Can someone point direction? Thanks!
Hi,
I'm not sure if this is the 'best' way, as it feels somewhat overly complicated, but I think I can achieve close to what you're looking for with the following...
This first bit of code is just to simulate your data:
| makeresults
| fields - _time
| eval Sender="xxx@gmail.com", Subject="something", Date="3/1/2017", ToRecipient="xxx@hotmail.com", CcRecipient="xxx@msn.com", BccRecipient="xxx@wa.com"
| eval CcRecipient=mvappend(CcRecipient,"xxx@yahoo.com","xxx@splunk.com")
| append
[| makeresults
| fields - _time
| eval Sender="yyy@gmail.com", Subject="something else", Date="3/1/2017", ToRecipient="yyy@hotmail.com", CcRecipient="yyy@msn.com", BccRecipient="yyy@wa.com"
| eval CcRecipient=mvappend(CcRecipient,"yyy@yahoo.com","yyy@splunk.com")]
This gives 2 results like this:
Next we need some sort of unique ID for each result. You may well have this in your original data, but if not, you can just hash some (or all) fields:
| eval email_id=sha256(Sender.Subject.Date)

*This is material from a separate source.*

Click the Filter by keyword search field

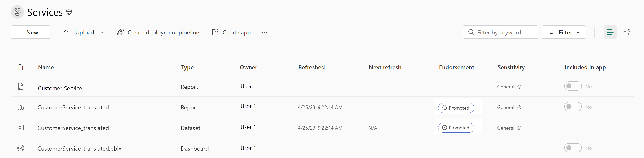coord(500,32)
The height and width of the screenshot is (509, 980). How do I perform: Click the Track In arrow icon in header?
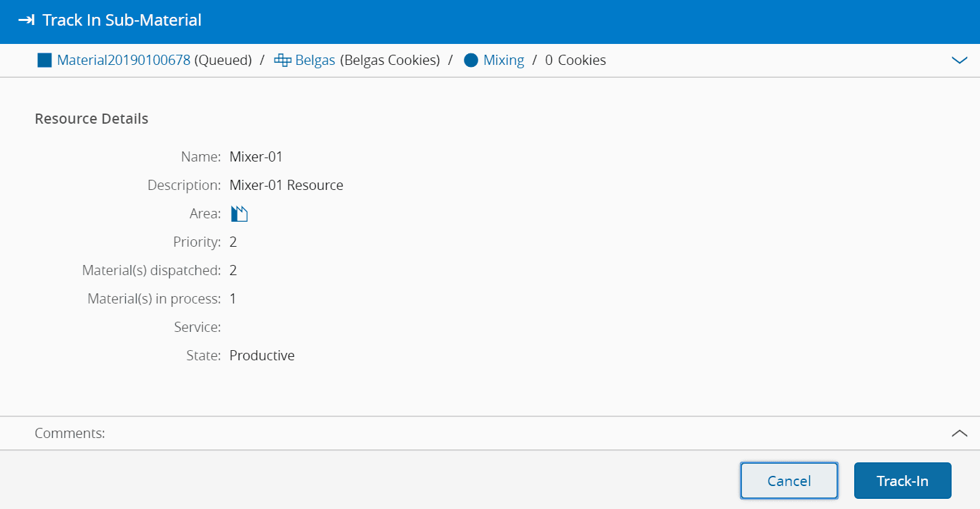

Then we add the 'type' to the different address, so that when we manipulate these address later, we don't lose what track of what they were:
| rex max_match=0 mode=sed field=CcRecipient "s/(.*)/\1|Cc/g"
| rex max_match=0 mode=sed field=BccRecipient "s/(.*)/\1|Bcc/g"
| rex max_match=0 mode=sed field=ToRecipient "s/(.*)/\1|To/g"
| rex max_match=0 mode=sed field=Sender "s/(.*)/\1|Sender/g"
Next, put all of the addresses together into a single field and drop the other fields that we don't need:
| eval AllEmails=mvappend(ToRecipient,CcRecipient,BccRecipient,Sender)
| fields - ToRecipient,CcRecipient,BccRecipient,Sender,Date,Subject
Now we want to create a result for each individual email address. This is where the 'email_id' field is useful, so that we have an association between the addresses of individual emails:
| mvexpand AllEmails
And we can now create a 'Type' field to represent if the address was Sender,To,Cc or Bcc. And at the same time, tidy up the original fields:
| rex field=AllEmails "^[^|]+\|(?<Email_Type>(?:To|Cc|Bcc|Sender))"
| rex field=AllEmails mode=sed "s/([^|]+).*/\1/g"
At this point, you should now have a result for every single address.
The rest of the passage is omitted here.